*Stated problem*. Please extract the rows below, starting with the first line and going on through the line that contains "click(1044, 525)", and copy them out word for word with both ends included.

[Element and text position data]
________

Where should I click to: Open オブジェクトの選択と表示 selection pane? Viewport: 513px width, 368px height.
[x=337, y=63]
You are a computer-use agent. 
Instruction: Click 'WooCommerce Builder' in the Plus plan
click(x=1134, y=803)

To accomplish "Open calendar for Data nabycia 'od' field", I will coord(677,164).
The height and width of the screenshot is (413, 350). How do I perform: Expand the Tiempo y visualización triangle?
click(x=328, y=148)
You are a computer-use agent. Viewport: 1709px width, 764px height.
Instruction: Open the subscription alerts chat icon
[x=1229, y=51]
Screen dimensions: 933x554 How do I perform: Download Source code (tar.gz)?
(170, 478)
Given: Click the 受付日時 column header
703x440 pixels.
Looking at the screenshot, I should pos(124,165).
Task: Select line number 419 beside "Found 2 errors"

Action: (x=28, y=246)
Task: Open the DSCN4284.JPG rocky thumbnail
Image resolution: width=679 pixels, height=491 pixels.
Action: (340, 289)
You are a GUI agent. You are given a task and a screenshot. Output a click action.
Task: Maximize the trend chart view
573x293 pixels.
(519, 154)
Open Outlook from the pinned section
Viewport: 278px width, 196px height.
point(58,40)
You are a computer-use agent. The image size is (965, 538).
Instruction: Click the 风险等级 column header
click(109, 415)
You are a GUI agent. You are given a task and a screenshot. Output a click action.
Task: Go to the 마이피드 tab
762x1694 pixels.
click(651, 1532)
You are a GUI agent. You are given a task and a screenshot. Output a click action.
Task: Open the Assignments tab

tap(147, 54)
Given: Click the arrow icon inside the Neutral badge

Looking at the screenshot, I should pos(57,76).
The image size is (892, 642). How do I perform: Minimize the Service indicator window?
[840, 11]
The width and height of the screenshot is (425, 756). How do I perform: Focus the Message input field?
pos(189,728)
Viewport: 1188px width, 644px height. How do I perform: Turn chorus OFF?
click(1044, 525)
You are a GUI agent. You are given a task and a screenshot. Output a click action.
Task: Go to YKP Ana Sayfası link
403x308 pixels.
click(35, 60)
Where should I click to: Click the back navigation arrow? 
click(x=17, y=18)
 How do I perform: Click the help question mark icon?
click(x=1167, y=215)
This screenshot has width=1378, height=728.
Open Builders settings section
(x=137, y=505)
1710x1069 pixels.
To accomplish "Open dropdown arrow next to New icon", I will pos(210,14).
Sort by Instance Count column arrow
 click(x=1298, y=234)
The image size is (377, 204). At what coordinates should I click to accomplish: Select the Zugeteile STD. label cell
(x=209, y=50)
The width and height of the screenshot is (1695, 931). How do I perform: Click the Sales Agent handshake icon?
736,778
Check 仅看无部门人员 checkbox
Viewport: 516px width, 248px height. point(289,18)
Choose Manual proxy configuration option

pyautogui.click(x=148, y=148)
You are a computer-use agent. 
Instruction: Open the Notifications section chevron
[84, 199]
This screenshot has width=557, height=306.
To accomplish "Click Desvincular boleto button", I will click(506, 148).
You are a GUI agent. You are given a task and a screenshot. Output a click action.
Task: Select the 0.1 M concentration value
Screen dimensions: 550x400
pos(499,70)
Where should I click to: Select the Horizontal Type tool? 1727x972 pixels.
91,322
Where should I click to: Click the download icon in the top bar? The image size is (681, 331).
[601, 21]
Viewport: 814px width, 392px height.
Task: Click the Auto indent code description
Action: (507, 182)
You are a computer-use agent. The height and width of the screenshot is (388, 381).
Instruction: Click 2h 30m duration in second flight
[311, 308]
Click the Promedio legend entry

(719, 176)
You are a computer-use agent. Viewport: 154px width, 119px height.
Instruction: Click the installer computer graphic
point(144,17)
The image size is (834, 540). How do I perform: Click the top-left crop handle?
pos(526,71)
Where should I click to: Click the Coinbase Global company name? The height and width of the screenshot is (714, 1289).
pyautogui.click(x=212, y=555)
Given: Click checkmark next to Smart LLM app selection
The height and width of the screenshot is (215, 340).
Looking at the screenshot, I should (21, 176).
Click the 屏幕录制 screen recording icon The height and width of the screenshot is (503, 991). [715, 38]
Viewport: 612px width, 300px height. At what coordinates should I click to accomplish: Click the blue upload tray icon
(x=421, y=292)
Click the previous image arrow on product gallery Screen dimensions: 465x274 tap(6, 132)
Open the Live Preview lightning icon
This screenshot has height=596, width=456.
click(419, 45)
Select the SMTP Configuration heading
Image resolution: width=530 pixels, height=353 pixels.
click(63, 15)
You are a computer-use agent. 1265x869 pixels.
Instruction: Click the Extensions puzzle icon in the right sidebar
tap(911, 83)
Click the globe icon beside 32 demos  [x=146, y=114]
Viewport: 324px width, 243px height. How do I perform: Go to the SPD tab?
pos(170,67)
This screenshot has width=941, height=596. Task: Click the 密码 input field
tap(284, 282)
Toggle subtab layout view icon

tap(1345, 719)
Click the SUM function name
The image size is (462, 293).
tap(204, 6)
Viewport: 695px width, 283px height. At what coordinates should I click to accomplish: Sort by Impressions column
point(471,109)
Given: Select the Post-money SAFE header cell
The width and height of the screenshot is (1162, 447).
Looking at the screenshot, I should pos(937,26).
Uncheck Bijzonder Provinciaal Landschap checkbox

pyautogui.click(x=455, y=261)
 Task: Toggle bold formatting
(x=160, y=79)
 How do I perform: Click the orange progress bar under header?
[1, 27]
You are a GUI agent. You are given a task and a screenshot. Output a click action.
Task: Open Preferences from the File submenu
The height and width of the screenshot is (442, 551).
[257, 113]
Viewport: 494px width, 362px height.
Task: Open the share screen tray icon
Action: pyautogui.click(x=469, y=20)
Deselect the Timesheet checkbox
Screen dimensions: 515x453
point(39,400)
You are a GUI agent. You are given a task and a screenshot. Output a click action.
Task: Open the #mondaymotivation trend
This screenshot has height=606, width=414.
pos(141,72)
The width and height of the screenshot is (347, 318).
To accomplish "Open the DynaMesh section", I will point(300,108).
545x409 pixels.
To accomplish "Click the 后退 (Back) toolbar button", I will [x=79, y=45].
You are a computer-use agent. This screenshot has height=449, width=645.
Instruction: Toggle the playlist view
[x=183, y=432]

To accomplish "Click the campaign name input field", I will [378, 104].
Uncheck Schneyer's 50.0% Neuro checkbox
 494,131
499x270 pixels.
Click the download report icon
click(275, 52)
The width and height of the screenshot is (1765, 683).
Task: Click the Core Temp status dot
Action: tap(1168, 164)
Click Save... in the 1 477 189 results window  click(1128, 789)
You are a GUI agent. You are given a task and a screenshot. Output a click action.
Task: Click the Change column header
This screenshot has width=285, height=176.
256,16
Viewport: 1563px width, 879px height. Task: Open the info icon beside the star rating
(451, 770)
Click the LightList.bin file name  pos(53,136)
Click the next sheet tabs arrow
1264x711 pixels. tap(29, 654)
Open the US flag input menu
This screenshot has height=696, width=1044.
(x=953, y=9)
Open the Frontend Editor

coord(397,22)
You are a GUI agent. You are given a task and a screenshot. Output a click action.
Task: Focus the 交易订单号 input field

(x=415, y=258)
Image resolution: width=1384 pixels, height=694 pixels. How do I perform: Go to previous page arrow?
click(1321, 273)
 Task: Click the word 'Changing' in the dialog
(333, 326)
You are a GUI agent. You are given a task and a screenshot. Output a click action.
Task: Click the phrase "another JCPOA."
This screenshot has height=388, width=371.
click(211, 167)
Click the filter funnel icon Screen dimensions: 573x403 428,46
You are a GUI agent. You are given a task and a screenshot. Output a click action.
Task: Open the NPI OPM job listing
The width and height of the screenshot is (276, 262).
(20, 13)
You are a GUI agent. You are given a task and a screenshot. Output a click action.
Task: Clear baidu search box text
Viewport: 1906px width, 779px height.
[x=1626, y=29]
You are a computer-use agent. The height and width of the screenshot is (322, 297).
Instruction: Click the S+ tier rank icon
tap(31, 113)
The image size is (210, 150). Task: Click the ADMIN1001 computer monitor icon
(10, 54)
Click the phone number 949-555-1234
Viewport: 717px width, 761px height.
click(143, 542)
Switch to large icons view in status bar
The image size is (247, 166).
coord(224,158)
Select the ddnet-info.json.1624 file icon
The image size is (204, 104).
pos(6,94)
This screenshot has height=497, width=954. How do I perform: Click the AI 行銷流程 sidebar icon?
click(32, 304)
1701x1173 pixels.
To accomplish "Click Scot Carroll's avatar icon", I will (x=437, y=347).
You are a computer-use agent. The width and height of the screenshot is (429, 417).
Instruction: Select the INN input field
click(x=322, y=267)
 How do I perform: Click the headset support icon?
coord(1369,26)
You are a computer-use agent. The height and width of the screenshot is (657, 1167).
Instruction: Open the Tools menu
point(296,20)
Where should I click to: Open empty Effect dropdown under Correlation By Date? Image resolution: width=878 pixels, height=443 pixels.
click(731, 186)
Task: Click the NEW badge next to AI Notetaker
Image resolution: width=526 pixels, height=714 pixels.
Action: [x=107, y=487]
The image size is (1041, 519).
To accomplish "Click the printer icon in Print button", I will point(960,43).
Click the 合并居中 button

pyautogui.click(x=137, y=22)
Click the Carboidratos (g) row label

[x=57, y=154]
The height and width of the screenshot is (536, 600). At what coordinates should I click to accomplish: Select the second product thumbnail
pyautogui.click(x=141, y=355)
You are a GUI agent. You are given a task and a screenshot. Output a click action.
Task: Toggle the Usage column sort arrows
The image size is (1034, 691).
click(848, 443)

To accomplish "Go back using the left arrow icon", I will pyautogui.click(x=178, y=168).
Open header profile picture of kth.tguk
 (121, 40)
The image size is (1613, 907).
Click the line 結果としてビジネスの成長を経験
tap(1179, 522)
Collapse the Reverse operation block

________

*Task answer*.
Where should I click to: Open オブジェクトの選択と表示 selection pane? Viewport: 513px width, 368px height.
[x=337, y=63]
You are a computer-use agent. 
Instruction: Click 'WooCommerce Builder' in the Plus plan
click(x=1134, y=803)

To accomplish "Open calendar for Data nabycia 'od' field", I will coord(677,164).
The height and width of the screenshot is (413, 350). How do I perform: Expand the Tiempo y visualización triangle?
click(x=328, y=148)
You are a computer-use agent. Viewport: 1709px width, 764px height.
Instruction: Open the subscription alerts chat icon
[x=1229, y=51]
Screen dimensions: 933x554 How do I perform: Download Source code (tar.gz)?
(170, 478)
Given: Click the 受付日時 column header
703x440 pixels.
Looking at the screenshot, I should pos(124,165).
Task: Select line number 419 beside "Found 2 errors"

Action: (x=28, y=246)
Task: Open the DSCN4284.JPG rocky thumbnail
Image resolution: width=679 pixels, height=491 pixels.
Action: (340, 289)
You are a GUI agent. You are given a task and a screenshot. Output a click action.
Task: Maximize the trend chart view
573x293 pixels.
(519, 154)
Open Outlook from the pinned section
Viewport: 278px width, 196px height.
point(58,40)
You are a computer-use agent. The image size is (965, 538).
Instruction: Click the 风险等级 column header
click(109, 415)
You are a GUI agent. You are given a task and a screenshot. Output a click action.
Task: Go to the 마이피드 tab
762x1694 pixels.
click(651, 1532)
You are a GUI agent. You are given a task and a screenshot. Output a click action.
Task: Open the Assignments tab

tap(147, 54)
Given: Click the arrow icon inside the Neutral badge

Looking at the screenshot, I should pos(57,76).
The image size is (892, 642). How do I perform: Minimize the Service indicator window?
[840, 11]
The width and height of the screenshot is (425, 756). How do I perform: Focus the Message input field?
pos(189,728)
Viewport: 1188px width, 644px height. How do I perform: Turn chorus OFF?
click(1044, 525)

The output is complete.